The formation includes several members which formerly enjoyed 'formation' status. This sequence was formerly known as the Eldersfield Mudstone Formation in the Worcester and Knowle basins and as the (combined) Edwalton, Gunthorpe and Radcliffe formations on the East Midlands Shelf. In the Cheshire Basin it supersedes the former Bollin Mudstone, Northwich Halite, Wych Mudstone, Byley Mudstone and Wilkesley Halite formations, each of which is now accorded 'member' status. It is of Anisian through Ladinian to Carnian age.

==== Wilkesley Halite member ====
Formerly known as the Upper Keuper Saliferous Beds and as the Wilkesley Halite Formation (named from the Cheshire hamlet of Wilkesley), this member is Ladinian to Carnian in age.

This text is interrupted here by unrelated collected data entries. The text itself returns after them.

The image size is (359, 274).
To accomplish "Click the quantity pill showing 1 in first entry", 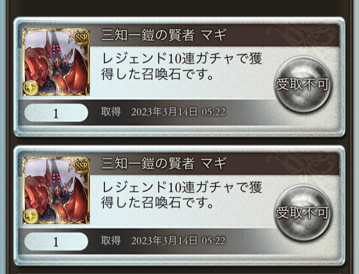I will pos(56,113).
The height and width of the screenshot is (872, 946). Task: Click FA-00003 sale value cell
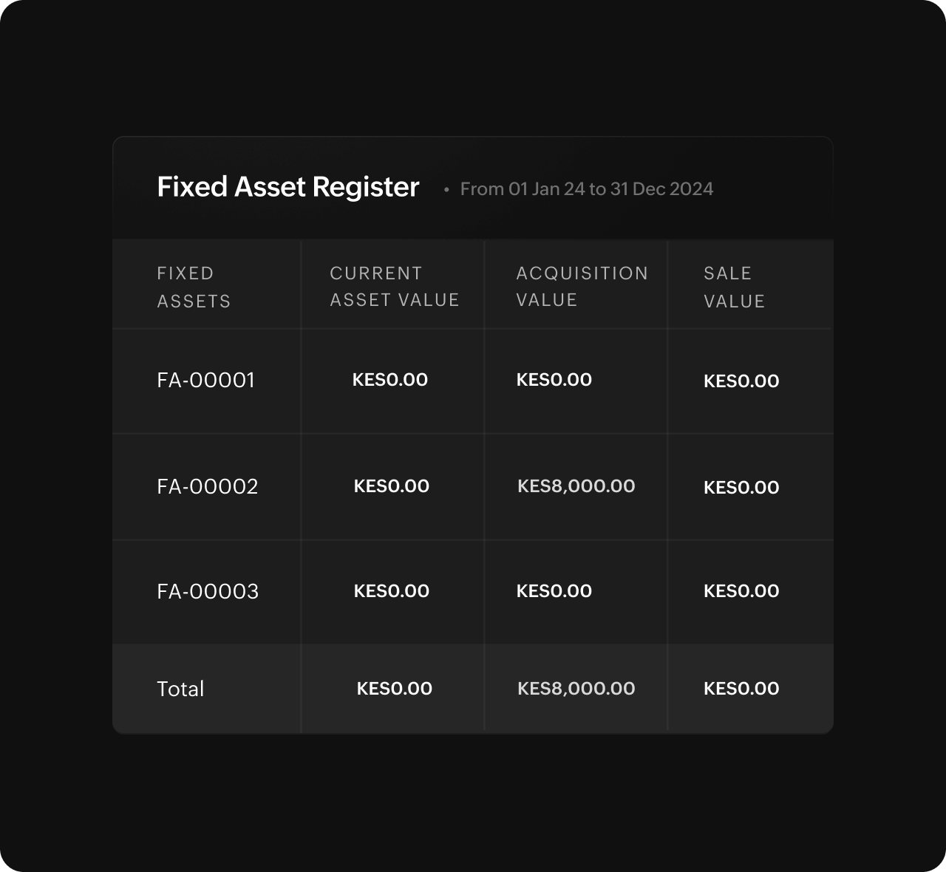pyautogui.click(x=741, y=591)
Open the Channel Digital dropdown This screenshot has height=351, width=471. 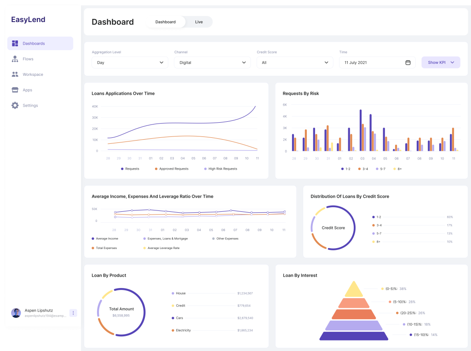(212, 62)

==== Wych Mudstone member ====
Formerly known as (the upper part of) the Middle Keuper Marl and as the Wych Mudstone Formation (named from the Wych Brook on the Cheshire/Flintshire/Shropshire border), this member is Anisian to Ladinian in age.

==== Byley Mudstone member ====
Formerly known as (the lower part of) the Middle Keuper Marl and as the Byley Mudstone Formation (named from the Cheshire village of Byley), this member is Anisian in age.

==== Northwich Halite member ====
Formerly known as the Lower Keuper Saliferous Beds and as the Northwich Halite Formation (named from the town of Northwich), this member is Anisian in age.

==== Bollin Mudstone member ====
Formerly known as the Lower Keuper Marl, lower mudstone and also as the Bollin Mudstone Formation (named from the River Bollin in east Cheshire), this member is (?Scythian to) Anisian in age.

In West Cumbria, the Sidmouth Mudstone Formation is divided thus:

==== Singleton Mudstone member ====
Formerly known as the Singleton Mudstone Formation (named from the Lancashire village of Singleton), this member is Early Triassic to Anisian in age.

==== Kirkham Mudstone member ====
Formerly known as the Kirkham Mudstone Formation (named from the small Lancashire town of Kirkham), this member is Anisian to Ladinian in age.

==== Preesall Halite member ====
Formerly known as the Preesall Salt (named from the Lancashire village of Preesall), this member is Anisian to Ladinian in age.

=== Tarporley Siltstone Formation ===
The Tarporley Siltstone Formation (named from the Cheshire village of Tarporley) is Anisian in age and comprises siltstones, mudstones and sandstones. The thickness of the sequence varies from 20 m in parts of the East Midlands to around 220m in the Cheshire Basin. It is encountered in older literature under various guises but commonly as the Keuper Waterstones or simply Waterstones.

These rocks feature prominently along the Mid Cheshire Ridge where they form the summits of such hills as Eddisbury Hill and the Old Pale and the high ground around Tarporley and Utkinton together with small tracts of hilly country around Runcorn and Warrington. The Malpas Sandstone Member is distinguished within this formation.